[Dataset items]
######

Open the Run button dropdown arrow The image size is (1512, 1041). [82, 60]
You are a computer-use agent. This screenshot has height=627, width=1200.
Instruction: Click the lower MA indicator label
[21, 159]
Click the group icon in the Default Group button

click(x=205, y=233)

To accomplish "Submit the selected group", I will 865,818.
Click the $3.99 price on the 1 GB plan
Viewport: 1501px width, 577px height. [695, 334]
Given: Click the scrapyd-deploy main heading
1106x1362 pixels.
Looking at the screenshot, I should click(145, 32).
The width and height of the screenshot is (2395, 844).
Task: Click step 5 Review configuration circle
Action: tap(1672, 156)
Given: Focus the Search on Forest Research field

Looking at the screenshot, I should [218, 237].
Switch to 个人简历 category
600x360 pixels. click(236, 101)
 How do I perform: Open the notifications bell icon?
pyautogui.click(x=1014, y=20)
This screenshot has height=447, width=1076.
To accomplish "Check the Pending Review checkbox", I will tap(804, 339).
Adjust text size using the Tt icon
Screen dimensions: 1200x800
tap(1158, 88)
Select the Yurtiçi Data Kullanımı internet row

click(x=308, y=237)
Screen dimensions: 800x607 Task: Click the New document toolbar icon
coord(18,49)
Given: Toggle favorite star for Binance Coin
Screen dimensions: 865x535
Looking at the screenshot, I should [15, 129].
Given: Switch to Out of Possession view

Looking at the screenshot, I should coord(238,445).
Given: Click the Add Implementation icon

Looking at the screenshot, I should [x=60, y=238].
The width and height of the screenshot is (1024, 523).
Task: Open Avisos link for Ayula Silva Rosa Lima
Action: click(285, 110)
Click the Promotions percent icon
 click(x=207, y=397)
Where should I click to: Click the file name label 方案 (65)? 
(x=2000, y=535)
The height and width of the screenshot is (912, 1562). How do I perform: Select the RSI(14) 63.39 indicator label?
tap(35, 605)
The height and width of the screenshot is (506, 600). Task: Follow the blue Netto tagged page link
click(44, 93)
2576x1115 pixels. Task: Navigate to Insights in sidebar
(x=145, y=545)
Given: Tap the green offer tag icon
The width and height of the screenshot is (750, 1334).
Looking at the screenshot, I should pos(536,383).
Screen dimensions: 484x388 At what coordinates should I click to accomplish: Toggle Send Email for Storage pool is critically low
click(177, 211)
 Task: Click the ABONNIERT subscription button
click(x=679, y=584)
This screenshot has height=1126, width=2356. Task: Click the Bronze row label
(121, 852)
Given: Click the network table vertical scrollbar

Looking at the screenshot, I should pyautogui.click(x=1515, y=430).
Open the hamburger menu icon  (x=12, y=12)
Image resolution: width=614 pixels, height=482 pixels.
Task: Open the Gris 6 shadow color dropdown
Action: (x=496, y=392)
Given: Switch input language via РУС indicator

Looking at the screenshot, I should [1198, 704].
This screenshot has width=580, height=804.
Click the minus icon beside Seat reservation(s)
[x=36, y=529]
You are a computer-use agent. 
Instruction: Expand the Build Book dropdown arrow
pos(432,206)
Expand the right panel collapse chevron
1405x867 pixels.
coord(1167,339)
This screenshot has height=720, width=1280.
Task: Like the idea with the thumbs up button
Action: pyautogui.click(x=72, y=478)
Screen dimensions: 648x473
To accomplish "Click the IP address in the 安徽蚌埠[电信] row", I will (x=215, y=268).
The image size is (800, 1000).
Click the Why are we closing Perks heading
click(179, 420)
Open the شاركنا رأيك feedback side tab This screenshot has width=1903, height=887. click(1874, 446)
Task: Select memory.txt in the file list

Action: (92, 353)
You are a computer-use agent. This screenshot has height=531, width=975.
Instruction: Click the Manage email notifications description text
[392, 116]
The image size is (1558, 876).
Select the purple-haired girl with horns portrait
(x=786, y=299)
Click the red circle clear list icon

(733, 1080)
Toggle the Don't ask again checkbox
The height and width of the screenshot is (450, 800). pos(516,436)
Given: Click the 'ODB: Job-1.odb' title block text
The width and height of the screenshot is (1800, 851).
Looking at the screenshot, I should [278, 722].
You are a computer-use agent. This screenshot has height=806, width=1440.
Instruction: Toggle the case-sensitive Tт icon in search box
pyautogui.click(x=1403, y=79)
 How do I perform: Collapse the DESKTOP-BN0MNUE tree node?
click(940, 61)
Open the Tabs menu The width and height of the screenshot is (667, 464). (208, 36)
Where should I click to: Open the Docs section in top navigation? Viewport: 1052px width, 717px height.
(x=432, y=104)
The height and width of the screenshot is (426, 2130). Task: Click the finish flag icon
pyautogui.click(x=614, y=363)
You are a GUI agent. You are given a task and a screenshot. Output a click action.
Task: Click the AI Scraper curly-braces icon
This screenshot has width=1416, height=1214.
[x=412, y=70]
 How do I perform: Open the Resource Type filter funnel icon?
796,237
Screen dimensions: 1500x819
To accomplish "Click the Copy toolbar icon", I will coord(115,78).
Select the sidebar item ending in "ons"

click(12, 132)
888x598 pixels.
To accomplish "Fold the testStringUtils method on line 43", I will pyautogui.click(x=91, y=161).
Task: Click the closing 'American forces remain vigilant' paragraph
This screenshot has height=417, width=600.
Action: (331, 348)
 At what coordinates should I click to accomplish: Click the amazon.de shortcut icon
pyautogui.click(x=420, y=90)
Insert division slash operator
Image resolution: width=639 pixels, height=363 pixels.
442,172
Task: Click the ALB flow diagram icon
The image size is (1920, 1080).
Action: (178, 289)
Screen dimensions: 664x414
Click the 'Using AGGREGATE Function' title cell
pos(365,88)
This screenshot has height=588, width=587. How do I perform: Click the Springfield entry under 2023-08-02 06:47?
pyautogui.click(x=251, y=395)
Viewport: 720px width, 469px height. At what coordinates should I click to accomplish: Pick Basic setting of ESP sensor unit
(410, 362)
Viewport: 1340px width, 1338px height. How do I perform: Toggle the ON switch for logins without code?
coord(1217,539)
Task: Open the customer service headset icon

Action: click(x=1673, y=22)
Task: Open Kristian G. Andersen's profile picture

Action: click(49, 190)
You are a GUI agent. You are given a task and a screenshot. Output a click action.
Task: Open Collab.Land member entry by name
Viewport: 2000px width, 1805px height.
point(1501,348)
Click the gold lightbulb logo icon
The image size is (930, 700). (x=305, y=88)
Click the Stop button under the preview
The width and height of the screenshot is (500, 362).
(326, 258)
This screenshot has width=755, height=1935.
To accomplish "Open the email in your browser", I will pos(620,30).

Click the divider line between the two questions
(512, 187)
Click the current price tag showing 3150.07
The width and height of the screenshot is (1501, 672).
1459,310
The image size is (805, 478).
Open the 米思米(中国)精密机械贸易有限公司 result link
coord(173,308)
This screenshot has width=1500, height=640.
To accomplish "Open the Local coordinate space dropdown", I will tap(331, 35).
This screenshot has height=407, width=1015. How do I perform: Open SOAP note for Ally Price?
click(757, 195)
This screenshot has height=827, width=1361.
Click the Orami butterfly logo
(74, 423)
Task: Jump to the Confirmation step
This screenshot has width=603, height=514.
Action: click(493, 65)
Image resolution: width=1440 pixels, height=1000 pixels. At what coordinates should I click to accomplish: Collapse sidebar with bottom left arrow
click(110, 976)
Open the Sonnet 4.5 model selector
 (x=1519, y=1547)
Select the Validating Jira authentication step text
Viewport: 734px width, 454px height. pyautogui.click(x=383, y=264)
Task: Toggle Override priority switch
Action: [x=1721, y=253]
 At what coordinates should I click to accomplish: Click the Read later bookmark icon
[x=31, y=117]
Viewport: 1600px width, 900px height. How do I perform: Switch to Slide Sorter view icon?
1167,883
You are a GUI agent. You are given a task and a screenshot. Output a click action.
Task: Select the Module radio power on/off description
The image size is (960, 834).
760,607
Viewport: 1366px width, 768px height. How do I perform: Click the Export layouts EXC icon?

######

§ **What you will do**:
Copy every record above exactly as it appears.

§ **Task result**:
Open the Run button dropdown arrow The image size is (1512, 1041). [82, 60]
You are a computer-use agent. This screenshot has height=627, width=1200.
Instruction: Click the lower MA indicator label
[21, 159]
Click the group icon in the Default Group button

click(x=205, y=233)

To accomplish "Submit the selected group", I will 865,818.
Click the $3.99 price on the 1 GB plan
Viewport: 1501px width, 577px height. [695, 334]
Given: Click the scrapyd-deploy main heading
1106x1362 pixels.
Looking at the screenshot, I should click(145, 32).
The width and height of the screenshot is (2395, 844).
Task: Click step 5 Review configuration circle
Action: tap(1672, 156)
Given: Focus the Search on Forest Research field

Looking at the screenshot, I should [218, 237].
Switch to 个人简历 category
600x360 pixels. click(236, 101)
 How do I perform: Open the notifications bell icon?
pyautogui.click(x=1014, y=20)
This screenshot has height=447, width=1076.
To accomplish "Check the Pending Review checkbox", I will tap(804, 339).
Adjust text size using the Tt icon
Screen dimensions: 1200x800
tap(1158, 88)
Select the Yurtiçi Data Kullanımı internet row

click(x=308, y=237)
Screen dimensions: 800x607 Task: Click the New document toolbar icon
coord(18,49)
Given: Toggle favorite star for Binance Coin
Screen dimensions: 865x535
Looking at the screenshot, I should [15, 129].
Given: Switch to Out of Possession view

Looking at the screenshot, I should coord(238,445).
Given: Click the Add Implementation icon

Looking at the screenshot, I should [x=60, y=238].
The width and height of the screenshot is (1024, 523).
Task: Open Avisos link for Ayula Silva Rosa Lima
Action: click(285, 110)
Click the Promotions percent icon
 click(x=207, y=397)
Where should I click to: Click the file name label 方案 (65)? 
(x=2000, y=535)
The height and width of the screenshot is (912, 1562). How do I perform: Select the RSI(14) 63.39 indicator label?
tap(35, 605)
The height and width of the screenshot is (506, 600). Task: Follow the blue Netto tagged page link
click(44, 93)
2576x1115 pixels. Task: Navigate to Insights in sidebar
(x=145, y=545)
Given: Tap the green offer tag icon
The width and height of the screenshot is (750, 1334).
Looking at the screenshot, I should pos(536,383).
Screen dimensions: 484x388 At what coordinates should I click to accomplish: Toggle Send Email for Storage pool is critically low
click(177, 211)
 Task: Click the ABONNIERT subscription button
click(x=679, y=584)
This screenshot has height=1126, width=2356. Task: Click the Bronze row label
(121, 852)
Given: Click the network table vertical scrollbar

Looking at the screenshot, I should pyautogui.click(x=1515, y=430).
Open the hamburger menu icon  (x=12, y=12)
Image resolution: width=614 pixels, height=482 pixels.
Task: Open the Gris 6 shadow color dropdown
Action: (x=496, y=392)
Given: Switch input language via РУС indicator

Looking at the screenshot, I should [1198, 704].
This screenshot has width=580, height=804.
Click the minus icon beside Seat reservation(s)
[x=36, y=529]
You are a computer-use agent. 
Instruction: Expand the Build Book dropdown arrow
pos(432,206)
Expand the right panel collapse chevron
1405x867 pixels.
coord(1167,339)
This screenshot has height=720, width=1280.
Task: Like the idea with the thumbs up button
Action: pyautogui.click(x=72, y=478)
Screen dimensions: 648x473
To accomplish "Click the IP address in the 安徽蚌埠[电信] row", I will (x=215, y=268).
The image size is (800, 1000).
Click the Why are we closing Perks heading
click(179, 420)
Open the شاركنا رأيك feedback side tab This screenshot has width=1903, height=887. click(1874, 446)
Task: Select memory.txt in the file list

Action: (92, 353)
You are a computer-use agent. This screenshot has height=531, width=975.
Instruction: Click the Manage email notifications description text
[392, 116]
The image size is (1558, 876).
Select the purple-haired girl with horns portrait
(x=786, y=299)
Click the red circle clear list icon

(733, 1080)
Toggle the Don't ask again checkbox
The height and width of the screenshot is (450, 800). pos(516,436)
Given: Click the 'ODB: Job-1.odb' title block text
The width and height of the screenshot is (1800, 851).
Looking at the screenshot, I should [278, 722].
You are a computer-use agent. This screenshot has height=806, width=1440.
Instruction: Toggle the case-sensitive Tт icon in search box
pyautogui.click(x=1403, y=79)
 How do I perform: Collapse the DESKTOP-BN0MNUE tree node?
click(940, 61)
Open the Tabs menu The width and height of the screenshot is (667, 464). (208, 36)
Where should I click to: Open the Docs section in top navigation? Viewport: 1052px width, 717px height.
(x=432, y=104)
The height and width of the screenshot is (426, 2130). Task: Click the finish flag icon
pyautogui.click(x=614, y=363)
You are a GUI agent. You are given a task and a screenshot. Output a click action.
Task: Click the AI Scraper curly-braces icon
This screenshot has width=1416, height=1214.
[x=412, y=70]
 How do I perform: Open the Resource Type filter funnel icon?
796,237
Screen dimensions: 1500x819
To accomplish "Click the Copy toolbar icon", I will coord(115,78).
Select the sidebar item ending in "ons"

click(12, 132)
888x598 pixels.
To accomplish "Fold the testStringUtils method on line 43", I will pyautogui.click(x=91, y=161).
Task: Click the closing 'American forces remain vigilant' paragraph
This screenshot has height=417, width=600.
Action: (331, 348)
 At what coordinates should I click to accomplish: Click the amazon.de shortcut icon
pyautogui.click(x=420, y=90)
Insert division slash operator
Image resolution: width=639 pixels, height=363 pixels.
442,172
Task: Click the ALB flow diagram icon
The image size is (1920, 1080).
Action: (178, 289)
Screen dimensions: 664x414
Click the 'Using AGGREGATE Function' title cell
pos(365,88)
This screenshot has height=588, width=587. How do I perform: Click the Springfield entry under 2023-08-02 06:47?
pyautogui.click(x=251, y=395)
Viewport: 720px width, 469px height. At what coordinates should I click to accomplish: Pick Basic setting of ESP sensor unit
(410, 362)
Viewport: 1340px width, 1338px height. How do I perform: Toggle the ON switch for logins without code?
coord(1217,539)
Task: Open the customer service headset icon

Action: click(x=1673, y=22)
Task: Open Kristian G. Andersen's profile picture

Action: click(49, 190)
You are a GUI agent. You are given a task and a screenshot. Output a click action.
Task: Open Collab.Land member entry by name
Viewport: 2000px width, 1805px height.
point(1501,348)
Click the gold lightbulb logo icon
The image size is (930, 700). (x=305, y=88)
Click the Stop button under the preview
The width and height of the screenshot is (500, 362).
(326, 258)
This screenshot has width=755, height=1935.
To accomplish "Open the email in your browser", I will pos(620,30).

Click the divider line between the two questions
(512, 187)
Click the current price tag showing 3150.07
The width and height of the screenshot is (1501, 672).
1459,310
The image size is (805, 478).
Open the 米思米(中国)精密机械贸易有限公司 result link
coord(173,308)
This screenshot has width=1500, height=640.
To accomplish "Open the Local coordinate space dropdown", I will tap(331, 35).
This screenshot has height=407, width=1015. How do I perform: Open SOAP note for Ally Price?
click(757, 195)
This screenshot has height=827, width=1361.
Click the Orami butterfly logo
(74, 423)
Task: Jump to the Confirmation step
This screenshot has width=603, height=514.
Action: click(493, 65)
Image resolution: width=1440 pixels, height=1000 pixels. At what coordinates should I click to accomplish: Collapse sidebar with bottom left arrow
click(110, 976)
Open the Sonnet 4.5 model selector
 (x=1519, y=1547)
Select the Validating Jira authentication step text
Viewport: 734px width, 454px height. pyautogui.click(x=383, y=264)
Task: Toggle Override priority switch
Action: [x=1721, y=253]
 At what coordinates should I click to accomplish: Click the Read later bookmark icon
[x=31, y=117]
Viewport: 1600px width, 900px height. How do I perform: Switch to Slide Sorter view icon?
1167,883
You are a GUI agent. You are given a task and a screenshot. Output a click action.
Task: Select the Module radio power on/off description
The image size is (960, 834).
760,607
Viewport: 1366px width, 768px height. How do I perform: Click the Export layouts EXC icon?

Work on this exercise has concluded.